In a FreeMarker template, the include
macro and the getLink
function
support such parameters by using a hash-valued parameter named params
.
Macro include
also allows adding parameters as
additional attribute-value pairs to the macro itself. These two includes are equivalent:
<@cm.include self=article view="teaser" params={ "images": false }/> <@cm.include self=article view="teaser" images=false/>
Within the "teaser" template, the variable images
will
be set to false
and will revert to its original value (if any) afterwards.
Linking
Like include, linking also works with objects.

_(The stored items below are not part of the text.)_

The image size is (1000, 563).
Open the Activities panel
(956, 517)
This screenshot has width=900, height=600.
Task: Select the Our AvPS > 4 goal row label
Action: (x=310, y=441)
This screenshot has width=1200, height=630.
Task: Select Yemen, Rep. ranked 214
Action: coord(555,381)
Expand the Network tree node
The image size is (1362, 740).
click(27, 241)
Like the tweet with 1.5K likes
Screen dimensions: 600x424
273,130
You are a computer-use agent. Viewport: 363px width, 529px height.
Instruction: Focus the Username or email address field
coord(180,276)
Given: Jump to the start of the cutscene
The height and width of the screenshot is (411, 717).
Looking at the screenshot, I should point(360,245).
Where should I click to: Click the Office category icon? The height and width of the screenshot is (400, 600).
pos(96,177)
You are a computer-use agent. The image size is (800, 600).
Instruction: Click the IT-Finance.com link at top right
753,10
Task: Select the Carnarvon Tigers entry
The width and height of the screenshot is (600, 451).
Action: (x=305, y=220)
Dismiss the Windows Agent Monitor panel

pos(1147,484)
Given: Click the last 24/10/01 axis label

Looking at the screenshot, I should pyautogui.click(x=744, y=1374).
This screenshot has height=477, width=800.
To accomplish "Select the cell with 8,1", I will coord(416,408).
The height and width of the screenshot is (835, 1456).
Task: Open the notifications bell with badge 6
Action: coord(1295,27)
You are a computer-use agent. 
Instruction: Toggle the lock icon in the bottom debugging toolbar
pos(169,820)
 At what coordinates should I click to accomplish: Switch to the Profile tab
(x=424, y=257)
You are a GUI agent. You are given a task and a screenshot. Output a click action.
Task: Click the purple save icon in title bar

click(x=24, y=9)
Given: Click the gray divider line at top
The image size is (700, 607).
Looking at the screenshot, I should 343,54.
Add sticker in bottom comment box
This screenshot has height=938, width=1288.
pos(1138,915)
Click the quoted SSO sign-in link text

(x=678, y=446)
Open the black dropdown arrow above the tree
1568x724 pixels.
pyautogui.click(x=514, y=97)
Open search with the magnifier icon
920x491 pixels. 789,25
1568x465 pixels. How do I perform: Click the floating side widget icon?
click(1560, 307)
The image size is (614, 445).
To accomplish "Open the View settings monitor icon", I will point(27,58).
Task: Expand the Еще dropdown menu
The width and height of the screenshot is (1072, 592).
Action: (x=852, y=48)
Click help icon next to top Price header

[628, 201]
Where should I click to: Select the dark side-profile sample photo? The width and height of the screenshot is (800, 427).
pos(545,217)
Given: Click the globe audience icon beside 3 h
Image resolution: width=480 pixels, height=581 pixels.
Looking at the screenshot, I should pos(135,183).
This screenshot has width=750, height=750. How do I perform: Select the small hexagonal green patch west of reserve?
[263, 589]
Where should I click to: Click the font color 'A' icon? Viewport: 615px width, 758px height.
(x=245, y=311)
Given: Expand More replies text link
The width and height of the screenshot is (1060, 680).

To compute a URL to an object and a view, you can use the CAE FreeMarker library function getLink()
:
<a href="${cm.getLink(article, "teaser")}">more</a>
This function consults the LinkFormatter strategy to compute a URL and hands in its first parameter as the target object and its second parameter as the (optional) view identifier. The link formatter strategy requires a link scheme that is able to handle the class of the object. All generated content beans implement the ContentBean interface for which a link scheme exists; so there is no need to implement another one. It is necessary for beans that originate from other sources.
Using the function in an expression (FreeMarker: "interpolation"), the formatted URL is written directly to the page.
If the URL is used several times within the template or if you feel that the actual template code looks
cleaner when separating URL computation and usage, use FreeMarker's #assign
directive to assign
the resulting URL to a variable:
<#assign teaserLink><@cae.link target=article view="teaser"/></#assign> <a href="${teaserLink}">more</a>
You can hand over parameters to the LinkFormatter
as an optional third parameter of the
getLink()
function, specified as a FreeMarker hash of name-value pairs.
If you do not want to specify a view, you can also hand over parameters as the second parameter.
Do not forget to quote the keys and not quote the values
(unless they are strings, of course).